Suspended bed at Million Donkey Hotel

A ruin can be a priceless piece of antiquity – or a worthless pile of rotting timber and crumbling stone when left to waste away in the elements. This may be the most daring building conversion of our times – a collection of castle-like ruins on top of a hill that has been radically remodeled into something barely recognizable as a paid retreat.

Suspended hotel bed

Strange hotel design from the air

Maybe the name Million Dollar Donkey should have been a clue that this is not the kind of stay the typical tourist is expecting. A bed hangs in the hair – cantilevered out in space, suspended within a steel mesh cage – not at all an experience one expects to find on a cozy getaway in some ancient castle space. These converted ruins still resemble their pre-makeover state with some added flair and functionality.

Million Donkey Hotel room with a hammock

Million Donkey Hotel cave-like room

There is something gritty and real about this offbeat hotel – clearly-new construction adds a layer to the existing architecture rather than seeking to detract from or overwhelm it. Steel girders support spartan beds and minimalist interventions make the rooms seem barely habitable, but in a strangely good way.

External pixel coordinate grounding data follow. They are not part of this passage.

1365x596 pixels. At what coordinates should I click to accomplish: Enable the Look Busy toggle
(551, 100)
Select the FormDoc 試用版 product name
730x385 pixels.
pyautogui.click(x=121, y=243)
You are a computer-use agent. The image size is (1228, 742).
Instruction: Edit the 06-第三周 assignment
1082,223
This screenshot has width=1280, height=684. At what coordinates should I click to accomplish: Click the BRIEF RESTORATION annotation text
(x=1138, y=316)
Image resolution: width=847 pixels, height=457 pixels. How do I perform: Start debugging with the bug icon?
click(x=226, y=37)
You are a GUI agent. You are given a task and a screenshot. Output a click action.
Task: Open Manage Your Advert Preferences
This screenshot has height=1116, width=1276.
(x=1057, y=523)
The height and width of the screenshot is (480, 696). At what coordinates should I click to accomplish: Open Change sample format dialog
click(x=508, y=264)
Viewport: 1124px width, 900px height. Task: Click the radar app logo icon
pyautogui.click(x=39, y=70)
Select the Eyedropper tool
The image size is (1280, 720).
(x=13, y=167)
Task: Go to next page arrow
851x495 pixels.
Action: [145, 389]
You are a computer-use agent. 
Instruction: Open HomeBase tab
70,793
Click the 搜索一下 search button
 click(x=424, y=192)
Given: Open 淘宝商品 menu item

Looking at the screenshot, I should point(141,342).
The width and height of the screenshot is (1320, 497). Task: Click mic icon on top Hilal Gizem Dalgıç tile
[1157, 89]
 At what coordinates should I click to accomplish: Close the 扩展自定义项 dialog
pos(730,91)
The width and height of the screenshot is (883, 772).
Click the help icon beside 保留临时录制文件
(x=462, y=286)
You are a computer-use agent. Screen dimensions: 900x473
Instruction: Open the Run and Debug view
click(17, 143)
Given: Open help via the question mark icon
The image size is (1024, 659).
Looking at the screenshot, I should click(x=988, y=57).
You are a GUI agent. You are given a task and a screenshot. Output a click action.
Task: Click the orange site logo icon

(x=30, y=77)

Million Donkey Hotel bed slides out the window

Avoiding conventional hotel aesthetics as well as a contemporary tendency toward cliche historicism, this medieval hotel redesign project by Feld72 is unlike anything most visitors have ever seen. The approach is a unique attempt to “focus on the relation between identity, territory and social space” – a unlikely union of modern design, postmodern art and historic preservation. The question was how to “transform lost spaces of migration” for “the future … without denying its past?”

Unusual hotel design

Making for an even more authentic feel, many of the interior areas have been left unrenovated. This is more than just a hotel filled with rooms – it is a series of spaces packed with all kinds of potential. “They can be used as meeting places, bedrooms, siesta spaces and a public bathroom. Occasionally they are filled with the protagonists of a new, much more contemporary kind of migration: the nomad of nowadays, the tourist, which in some moments can transform these spaces into a non-commercial version of a Hotel. But this all depend on the public itself on their own responsibility how they use and how they share their new spaces.”